1. If data on attrition is taken in isolation ie just the count of pepole attrited its discrete but as it doesn't make much sense, we need to see this data over something. It could be over a period of time which make it continous but if the same data is seen over the total no. of people hired then its discrete in nature.

VK seek your comments pse.

Share this post


Link to post
Share on other sites

Hi Shalini,

 

Interesting questions.

 

1. If you notice carefully - No. of Rejections per day divided by No. of files processed per day SHALL BE SAME AS No. of rejections divided by No. of files. So it remains discrete divided by another discrete. If both these numbers (numerator and denominator) have very few possibile values, the ratio or percentage can take very few possible values. So data should be treated as dicrete.

 

2. If you are treating number of rejection per day as continuous, you will need to test normality to be able to use any of the tests that assume normality.

 

3. All continuous data is not normally distributed. All normally distributed data may not be continuous at source.

 

Questions and comments welcome.

 

Regards,

 

VK

 

 

 

Share this post


Link to post
Share on other sites

I am posting a query from AMSR below on - Differentiating Discrete and Continuous Data. 

Written by Arun Maruthi Selvan Ramasamy 

Hi!!

I had a big discussion regarding a project that I'm currently working on. It boils down to the basic question of how I can differentiate Discrete data from Continuous data.

The data collected was the number of errors found in each drawing.

I assumed that X is each drawing and is discrete..Y is number or errors..which is also discrete because it is a count of the number of errors. However my BB suggested that Y is continuous, because, it can have any value from 0 to say 100 and is totally random.

I tried to fit the data to a normal distribution using a software that we use in our company.

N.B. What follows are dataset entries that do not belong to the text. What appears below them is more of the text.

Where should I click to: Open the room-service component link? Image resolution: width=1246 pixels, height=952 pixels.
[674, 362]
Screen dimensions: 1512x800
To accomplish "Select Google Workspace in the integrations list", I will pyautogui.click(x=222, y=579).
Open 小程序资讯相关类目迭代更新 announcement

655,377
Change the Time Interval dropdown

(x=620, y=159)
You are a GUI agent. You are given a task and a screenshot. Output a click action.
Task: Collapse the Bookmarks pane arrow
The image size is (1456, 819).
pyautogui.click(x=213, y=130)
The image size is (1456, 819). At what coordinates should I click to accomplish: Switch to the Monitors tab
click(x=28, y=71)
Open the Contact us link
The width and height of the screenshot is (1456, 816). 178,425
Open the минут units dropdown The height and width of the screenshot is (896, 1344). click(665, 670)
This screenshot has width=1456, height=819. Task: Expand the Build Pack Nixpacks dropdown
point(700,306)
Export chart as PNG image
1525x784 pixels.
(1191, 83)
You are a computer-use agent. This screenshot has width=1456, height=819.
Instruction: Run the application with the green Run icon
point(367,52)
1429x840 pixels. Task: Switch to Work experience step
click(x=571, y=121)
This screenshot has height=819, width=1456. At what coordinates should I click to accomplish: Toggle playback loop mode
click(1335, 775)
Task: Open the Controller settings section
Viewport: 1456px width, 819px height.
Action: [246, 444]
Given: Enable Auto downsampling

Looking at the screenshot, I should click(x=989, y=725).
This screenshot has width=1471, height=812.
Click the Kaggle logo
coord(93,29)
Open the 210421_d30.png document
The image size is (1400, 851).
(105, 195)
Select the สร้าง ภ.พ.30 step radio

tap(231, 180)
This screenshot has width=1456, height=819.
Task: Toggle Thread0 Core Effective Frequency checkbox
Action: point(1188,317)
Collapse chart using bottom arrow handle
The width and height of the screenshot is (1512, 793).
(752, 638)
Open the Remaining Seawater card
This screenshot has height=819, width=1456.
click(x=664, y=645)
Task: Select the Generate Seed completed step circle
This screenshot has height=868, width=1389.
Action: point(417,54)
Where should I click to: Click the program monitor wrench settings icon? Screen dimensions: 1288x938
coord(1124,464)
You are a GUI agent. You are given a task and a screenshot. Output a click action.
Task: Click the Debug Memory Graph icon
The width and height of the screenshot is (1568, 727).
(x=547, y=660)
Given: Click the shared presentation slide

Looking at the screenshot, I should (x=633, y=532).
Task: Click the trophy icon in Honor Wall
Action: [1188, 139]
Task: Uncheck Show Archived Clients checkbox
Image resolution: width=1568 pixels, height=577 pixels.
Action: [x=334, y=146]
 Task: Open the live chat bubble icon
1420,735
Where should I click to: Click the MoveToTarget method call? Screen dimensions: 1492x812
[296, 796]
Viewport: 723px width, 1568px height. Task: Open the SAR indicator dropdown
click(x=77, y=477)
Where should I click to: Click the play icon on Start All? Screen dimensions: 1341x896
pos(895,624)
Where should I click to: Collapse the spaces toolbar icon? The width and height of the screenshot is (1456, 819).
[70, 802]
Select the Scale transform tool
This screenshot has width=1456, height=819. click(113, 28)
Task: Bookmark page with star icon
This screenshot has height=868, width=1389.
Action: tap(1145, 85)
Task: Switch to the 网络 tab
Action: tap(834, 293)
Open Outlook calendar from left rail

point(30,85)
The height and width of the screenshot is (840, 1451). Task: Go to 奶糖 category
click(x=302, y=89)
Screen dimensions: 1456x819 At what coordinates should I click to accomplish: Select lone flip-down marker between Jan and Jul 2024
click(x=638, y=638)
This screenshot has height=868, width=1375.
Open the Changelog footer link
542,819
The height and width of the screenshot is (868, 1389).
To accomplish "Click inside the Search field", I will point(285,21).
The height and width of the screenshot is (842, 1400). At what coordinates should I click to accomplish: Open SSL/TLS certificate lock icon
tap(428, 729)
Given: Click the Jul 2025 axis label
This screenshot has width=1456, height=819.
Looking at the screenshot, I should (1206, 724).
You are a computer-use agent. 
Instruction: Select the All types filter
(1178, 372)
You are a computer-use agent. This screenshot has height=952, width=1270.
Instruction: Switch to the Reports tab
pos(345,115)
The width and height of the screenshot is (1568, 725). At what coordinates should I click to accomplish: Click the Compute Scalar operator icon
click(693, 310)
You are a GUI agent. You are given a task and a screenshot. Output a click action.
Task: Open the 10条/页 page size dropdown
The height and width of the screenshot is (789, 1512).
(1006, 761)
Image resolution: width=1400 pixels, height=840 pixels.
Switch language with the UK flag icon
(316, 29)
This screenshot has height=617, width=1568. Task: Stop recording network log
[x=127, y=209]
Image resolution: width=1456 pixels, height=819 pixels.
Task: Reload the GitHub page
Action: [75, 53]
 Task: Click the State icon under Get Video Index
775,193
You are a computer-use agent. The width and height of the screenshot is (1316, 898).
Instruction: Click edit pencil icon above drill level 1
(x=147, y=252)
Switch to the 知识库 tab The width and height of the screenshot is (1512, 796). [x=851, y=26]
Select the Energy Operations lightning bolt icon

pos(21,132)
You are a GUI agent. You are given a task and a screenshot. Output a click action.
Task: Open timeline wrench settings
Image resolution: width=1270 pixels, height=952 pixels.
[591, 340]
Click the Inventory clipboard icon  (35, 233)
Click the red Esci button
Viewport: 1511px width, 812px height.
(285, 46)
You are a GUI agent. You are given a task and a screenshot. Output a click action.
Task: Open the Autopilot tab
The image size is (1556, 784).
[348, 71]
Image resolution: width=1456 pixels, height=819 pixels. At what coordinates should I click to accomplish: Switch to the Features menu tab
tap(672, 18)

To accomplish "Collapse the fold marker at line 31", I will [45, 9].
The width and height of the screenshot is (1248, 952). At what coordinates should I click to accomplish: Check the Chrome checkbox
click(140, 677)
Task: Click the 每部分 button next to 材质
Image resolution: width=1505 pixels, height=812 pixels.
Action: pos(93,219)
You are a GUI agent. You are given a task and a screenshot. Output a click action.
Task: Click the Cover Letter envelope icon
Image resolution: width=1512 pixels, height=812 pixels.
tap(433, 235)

When fitted to a normal distribution(Glog), the p value was 0.125. which indicates that the data is normal. When fitted to a discrete distribution, the p value was 0.96, which indicates that the data is discrete. I'm confused.

Its a fine line between discrete and continuous data, but what type of data am I currently looking at?

Another question is whether there are different types of normal distribution and discrete distribution?

Looking forward to a response.

Thanks & Regards,

AMS

 

Share this post


Link to post
Share on other sites

Dear Arun Maruthi Selvan Ramasamy ,

Kindly refer the response posted by VK dated Sep 8th and thereafter, on a very similar query.

Although No. of errors per drawing can have "n" values so treating it as continous will be ok however as numerator and Denominator are discrete in natutre so the ratio of the two will still remain discrete.

The data that passes the normality doesn't necessarily mean that its a continous. The p value is more than 0.05 as you have n possibilities of the above defined ratio ie the two different tests that you have done suggests that you are actually treating a discrete data as continous. Thats perfectly ok!

Your 3rd query's - for continous data use parametric tests and for discrete perform non parametric tests.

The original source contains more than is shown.